[AusNOG] Open Networking

Ben Hohnke settra+ausnog at gmail.com
Wed Jul 6 09:15:56 EST 2016

Quagga does have LDP support, however they state it's not production ready.
Their LDPd implementation is a fork of OpenBSD LDPd, which I have had a few
issues with. I personally haven't bothered with Quagga and MPLS because of
both of these issues.


On Wed, Jul 6, 2016 at 1:50 AM Nik Geyer <nik at neko.id.au> wrote:

> I thought Quagga now had LDP support (LDPd port from OpenBSD) and Cumulus
> was working on the Quagga -> Zebra -> Kernel LFIB code as we speak, and it
> should be available "real soon now".
> The argument around why buy a $40k router when a $10k switch will do the
> job is a valid one, just make sure you validate all your technical
> requirements properly. For example, the way the UFT's are carved up on
> Trident can be odd at times, there are LFIB table size limits (that are
> different for ingress or transit labels), and so on. If it ticks all the
> boxes then go for it. Also if you need long distance optics or coherent
> optics, you'll be back to using a router ;)
> Sent from my iPhone
> On 4 Jul 2016, at 12:51 PM, Ben Hohnke <settra+ausnog at gmail.com> wrote:
> We're looking into it, as there is a large cost saving to be had.
> Unfortunately, as we have a high reliance on MPLS for our network, our
> options are limited.

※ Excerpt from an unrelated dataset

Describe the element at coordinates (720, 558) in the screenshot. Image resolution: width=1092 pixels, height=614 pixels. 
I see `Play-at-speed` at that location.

Cumulus are adding in MPLS support soon, but its only
> BGP label distribution, which is not very handy in a large network. I've
> been talking with them, however, and am considering a limted trial in our
> network for some L2 stuff, in conjunction with some Agema Trident2 switches
> we have gotten in.
> We're testing switch and virtual router software from Ip Infusion, but I
> wouldn't really call it "open" - the routing stack is based on Zebra I
> think, but everything is closed source.
> We use VyOS a little where we don't need MPLS, and it does the job.
> I've done some testing using OpenBSD and LDPd with OSPFd, but I was seeing
> some weird behaviour when I fed it a full LDP and OSPF table from our
> network.
> We are a mainly Cisco and Mikrotik shop, however this is starting to
> change as newer players enter the market, and are able to beat the bigger
> players on price.
> Longer term, I expect our core to contain little to no Cisco / $bigvendor,
> mainly because we're at a scaling point where the $ vs performance is
> heavily weighted against any of the big players. Why get a $40k router that
> can do 20-30Gb/s of forwarding when you can get a  $10k L3 switch that can
> do it all at line rate?
> On Mon, Jul 4, 2016 at 12:35 PM Simon Attwell <simon at attwell.net> wrote:
>> Hi All,
>> Just curious how many of you have deployed / are deploying / Open
>> Networking in production environments.
>> I'm interested to see if ON is making its way down to the edge (1Gbps
>> PoE/PoE+) or if it's mainly being used at the distribution / core layers or
>> at the service provider level where there's little end device connectivity
>> and it's more about moving the packets around.
>> Comments on hardware choice / stability / longevity / MTBF / support, are
>> also appreciated.
>> From a Cumulus perspective it looks like 1 Gbps - 100Gbps is where things
>> are focused.
>> Nothing with PoE/PoE+ support so it looks like at the moment we're only
>> talking about datacenter switching.
>> What I don't see deployed today is a lot of technology mix, especially in
>> switching. Customers have a preference and for support / interop / personal
>> reasons tend to stick with a single vendor for switching.
>> In the past this has made sense as switches did not always play well with
>> others.
>> I'm wondering what you all think the 3 - 5 year picture looks like.
>> I suspect it looks a lot like the current virtualization market. A few
>> major players with custom software built on open source foundations, being
>> hardware agnostic and the holdouts trying to ignore the fact that the
>> industry is fundamentally changing.